*** Opening of Records for the task ***

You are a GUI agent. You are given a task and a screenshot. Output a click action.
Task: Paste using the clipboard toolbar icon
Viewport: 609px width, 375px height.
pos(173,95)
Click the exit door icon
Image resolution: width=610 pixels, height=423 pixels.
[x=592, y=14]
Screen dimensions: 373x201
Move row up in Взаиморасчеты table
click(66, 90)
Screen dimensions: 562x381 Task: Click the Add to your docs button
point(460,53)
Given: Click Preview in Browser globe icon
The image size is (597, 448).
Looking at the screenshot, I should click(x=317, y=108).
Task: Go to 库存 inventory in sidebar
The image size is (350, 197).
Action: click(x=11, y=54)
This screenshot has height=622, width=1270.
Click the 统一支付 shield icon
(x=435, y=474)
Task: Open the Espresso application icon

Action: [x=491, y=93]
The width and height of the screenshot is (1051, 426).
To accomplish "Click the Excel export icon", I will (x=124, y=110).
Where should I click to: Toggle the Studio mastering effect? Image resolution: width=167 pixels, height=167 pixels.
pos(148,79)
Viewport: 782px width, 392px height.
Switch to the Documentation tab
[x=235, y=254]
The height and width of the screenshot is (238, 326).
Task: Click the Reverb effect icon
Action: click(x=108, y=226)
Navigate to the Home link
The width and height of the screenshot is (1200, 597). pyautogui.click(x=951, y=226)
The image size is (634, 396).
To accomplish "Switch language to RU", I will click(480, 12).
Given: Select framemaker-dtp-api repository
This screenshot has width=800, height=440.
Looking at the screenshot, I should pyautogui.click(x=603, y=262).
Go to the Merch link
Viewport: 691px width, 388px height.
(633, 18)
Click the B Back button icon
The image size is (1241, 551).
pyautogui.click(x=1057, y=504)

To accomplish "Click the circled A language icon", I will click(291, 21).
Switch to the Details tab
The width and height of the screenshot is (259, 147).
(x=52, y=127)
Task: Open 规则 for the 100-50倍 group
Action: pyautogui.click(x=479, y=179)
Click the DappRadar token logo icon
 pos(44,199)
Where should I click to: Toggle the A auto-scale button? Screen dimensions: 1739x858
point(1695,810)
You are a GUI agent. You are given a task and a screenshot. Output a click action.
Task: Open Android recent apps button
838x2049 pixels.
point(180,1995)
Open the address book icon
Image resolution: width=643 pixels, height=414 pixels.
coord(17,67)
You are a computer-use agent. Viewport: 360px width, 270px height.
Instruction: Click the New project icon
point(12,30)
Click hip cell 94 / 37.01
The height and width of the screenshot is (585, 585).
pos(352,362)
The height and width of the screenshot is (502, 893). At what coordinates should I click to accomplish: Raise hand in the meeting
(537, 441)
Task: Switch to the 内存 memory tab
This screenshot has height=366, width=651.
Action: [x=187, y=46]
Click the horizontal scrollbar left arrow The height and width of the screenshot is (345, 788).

*** Close of Records for the task ***

◆ Task objective
Your task is to retype the entries verbatim, starting with the line that holds "Screen dimensions: 562x381" and stopping after the line that holds "The width and height of the screenshot is (1051, 426).".

◆ Expected output
Screen dimensions: 562x381 Task: Click the Add to your docs button
point(460,53)
Given: Click Preview in Browser globe icon
The image size is (597, 448).
Looking at the screenshot, I should click(x=317, y=108).
Task: Go to 库存 inventory in sidebar
The image size is (350, 197).
Action: click(x=11, y=54)
This screenshot has height=622, width=1270.
Click the 统一支付 shield icon
(x=435, y=474)
Task: Open the Espresso application icon

Action: [x=491, y=93]
The width and height of the screenshot is (1051, 426).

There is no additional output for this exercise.